Tampoco fue muy complicado y pronto quedé tan desnudo como él. “Mejor así
¿no?”, dijo con naturalidad, aunque pude fijarme que su polla no estaba ya tan
encogida.
No quise dejar que siguiera
tomando la iniciativa. Así que me acerqué a él y le puse las manos sobre los
hombros algo velludos. “Estás muy bueno”, le dije. “¿Sí?”, replicó con
ingenuidad, “¿Puedo?”. Sin esperar respuesta pasó los brazos bajos los míos y me
asió por las caderas. “Así nos tocamos los dos”, dije casi rozándonos ya. Me
sorprendió de nuevo cuando declaró: “Me gusta porque nunca había estado tan
así”. “¿Cómo tan así?”, pregunté. “Con otro hombre… Los dos desnudos”. Así que
su única experiencia debían ser toqueteos furtivos en un cine… Lo atraje aún
más y avisé: “Te voy a besar”. Automáticamente cerró los ojos y me ofreció la
boca. No me esperaba que, nada más juntar los labios, su lengua ya se me
estuviera metiendo en la boca ¡Sí que sabía morrear, sí! Lo abracé con fuerza y
nuestras lenguas se alternaban. Ya me estaba empalmando y, al apretarme contra
él aplastando las barrigas, mi polla rozaba la suya que notaba bien dura. Separamos
las bocas y no me resistí a manosearlo a conciencia. Palpaba las redondeadas
tetas y acariciaba la barriga. Se dejaba hacer con la respiración algo
acelerada. Llegué a la polla, regordeta y muy dura, reteniéndola en la mano. “¿Te
gusta?”, preguntó como si buscara mi aprobación. “¡Mucho!”, supe responder
solamente. Y añadí: “Aún me falta algo”. Lo hice girar y pude confirmar las
fantasías que me había hecho con su culo respingón. Un vello fino salpicaba la
espalda hasta las nalgas, sobre las que planté las manos acariciando y
estrujando. De nuevo me sorprendió. “¿Me la quieres meter ya?”. “No hay prisa”,
dije, “¿Te lo habían hecho ya?”. No tuvo empacho en exponer: “En el cine un hombre me bajó los
pantalones por detrás e hizo que me sentara encima. La tenía muy grande y me
entró toda. Estuvo bien, aunque acabó enseguida”. Ante mi aplazamiento, volvió
a encararme. “Te toco ahora yo ¿no?”. “¡Todo lo que quieras!” exclamé cada vez
más caliente. Me sobó con cierta torpeza hasta que me agarró la polla. “Lo que más
hago en el cine es chuparla”. Me picó la curiosidad por sus actividades en ese
lugar de referencia. “¿A ti no te lo hacen?”. “Sí, también, pero menos”. “Eso
que se pierden”, bromeé, aunque el sentido del humor no parecía ser lo suyo.

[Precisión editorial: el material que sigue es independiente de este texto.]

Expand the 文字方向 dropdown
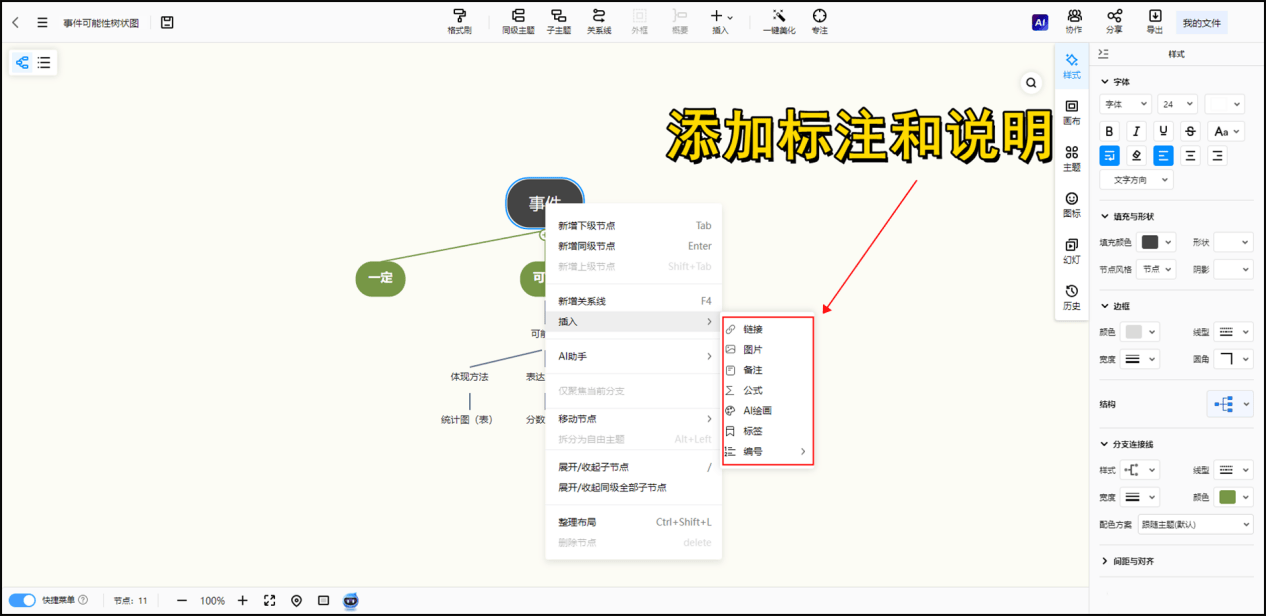The width and height of the screenshot is (1266, 616). pos(1136,180)
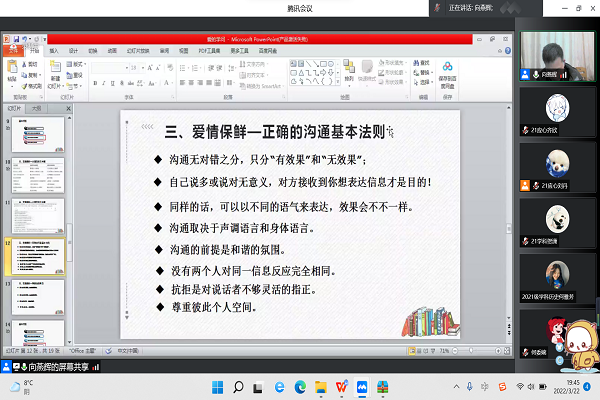This screenshot has width=600, height=400.
Task: Click the Save icon in quick access toolbar
Action: pyautogui.click(x=17, y=40)
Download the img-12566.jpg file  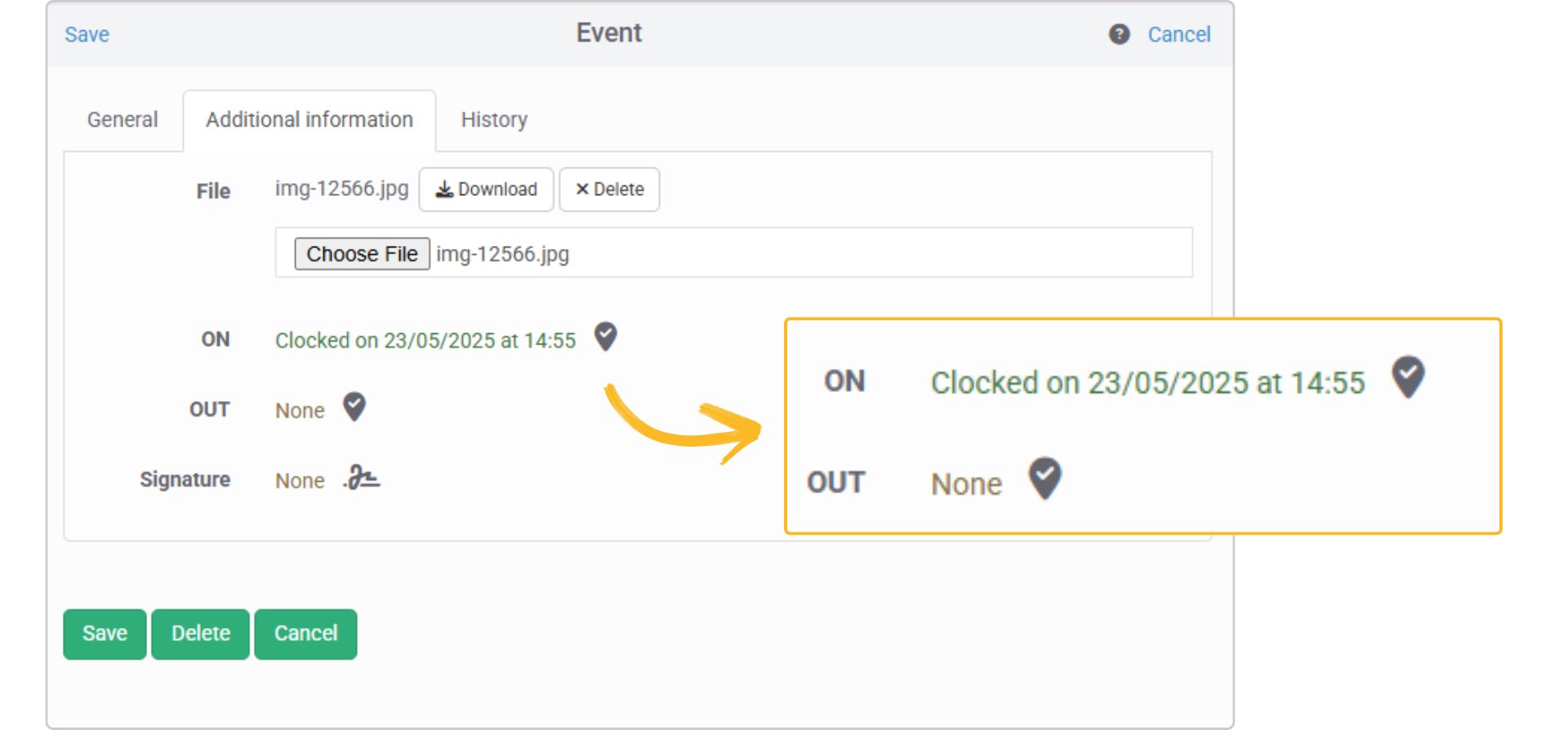(486, 189)
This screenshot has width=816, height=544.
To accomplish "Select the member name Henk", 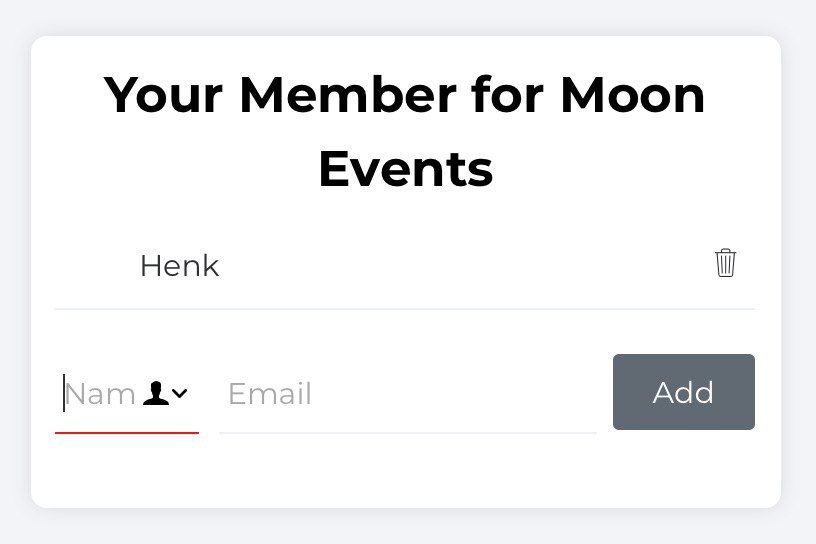I will [179, 266].
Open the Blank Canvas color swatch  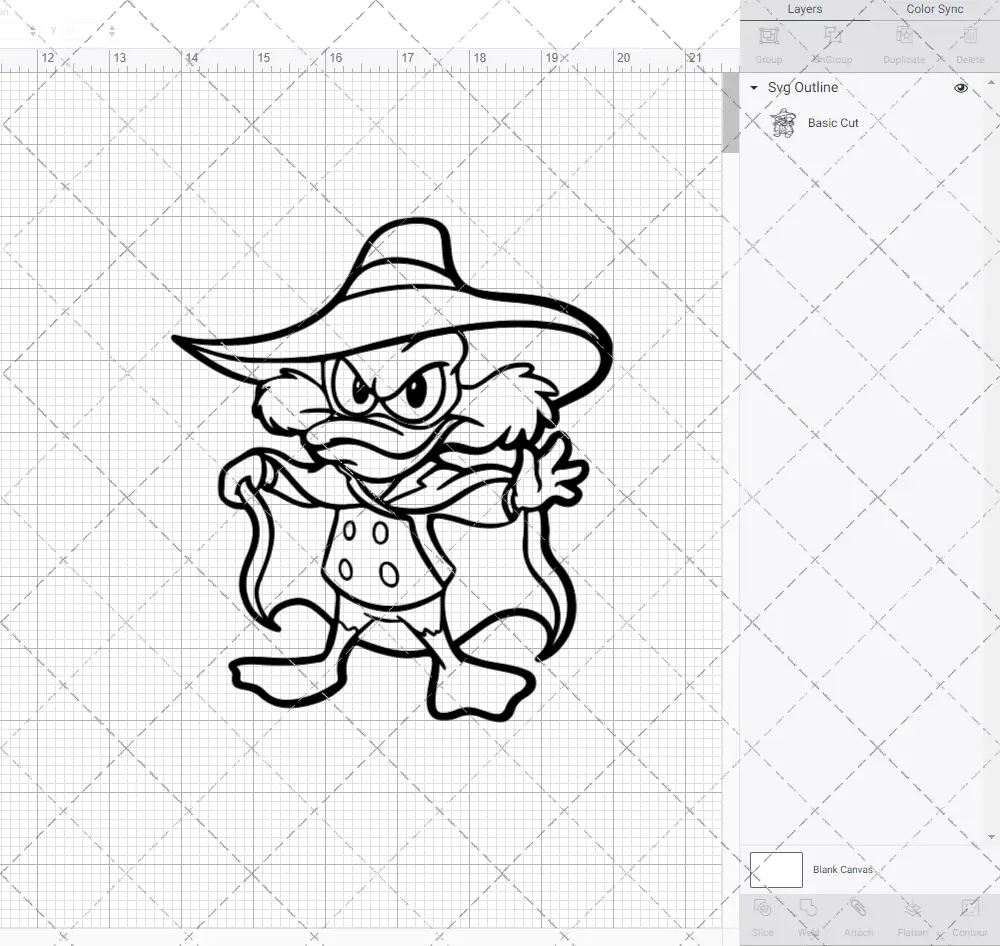tap(775, 869)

“¿Por qué no te sientas?”,
dije señalándole el sofá. Lo hizo pero en el borde y con el cuerpo hacia
delante, mostrando su disposición. “Para que te la chupe ¿verdad?”. No tuve más
que acercarme y ya me estaba sobando la polla y los huevos. “A ver si te
gusta”, dijo y me la engulló decidido ¡Qué arte tenía el muy golfo! Mamaba con
tal manejo de labios y lengua que enseguida me puso a cien. Tuve que frenarlo.
“¡Para ahora!”. Se soltó y miró hacia arriba. “Si no me importa que me la
eches”. “No es eso”, dije, “Es que no quiero todavía”. “¡Claro! Me lo querrás
hacer en el culo”, entendió a su manera. Para marcar una transición hice que se
echara hacia atrás y me arrodillé entre sus piernas. “Ahora te la chuparé yo”.
Miré su polla que en plena tensión se hallaba descapullada y mojada. Le di un
lametón y luego le repasé los huevos con la lengua. Notaba su leve
estremecimiento silencioso. Ya sorbí la polla y la chupé alternando suavidad y
energía. Me confié demasiado en su capacidad de aguante porque, sin previo
aviso y con un relajado “¡Sí, sí!”, empezó a llenarme la boca de leche ¡Y vaya
cantidad que soltaba! Me pilló por sorpresa y tuve que ir tragando para no
atorarme. Él se limitó a soltar lo que podía ser disculpa: “¡Uy! Me ha salido
de pronto”.
Más que nada temí que se
diera ya por satisfecho y me dejara en la estacada tan caliente como estaba.
Pero mostró una facilidad de recuperación asombrosa. Todavía no había acabado de levantarme, cuando dijo:
“Ahora me la meterás ¿no?”. Desde luego estaba dispuesto a tomarle la palabra.
Sin embargo, al verme de pie, debió pensar que mi polla, con el ajetreo
precedente, tal vez necesitaría un reforzamiento. “Te la chuparé un poco antes
¿eh?”. Esta vez se arrodilló él ante mí y me la mamó con la maestría que había
exhibido antes. Aunque me cuidé muy mucho de que no se pasara de rosca. Ya a
punto hice que se levantara y, obsequioso, me preguntó: “¿Lo vas a hacer como el del cine?”. No me apeteció que
se la clavara él aplastándome con todo su peso. De modo que lo manejé para que
se arrodillara de espaldas sobre el sofá. “Así te gustará más”, le dije.
Durante unos segundos contemplé aquel culo tan goloso y luego separé las nalgas
para echarle un poco de saliva en la raja. Cuando le metí un dedo para
suavizarlo, oí: “¡Uy, qué gusto!”. Así que no tuve el menor reparo en clavarle
la polla con decisión. Apenas necesité hacer fuerza para tenerla toda dentro.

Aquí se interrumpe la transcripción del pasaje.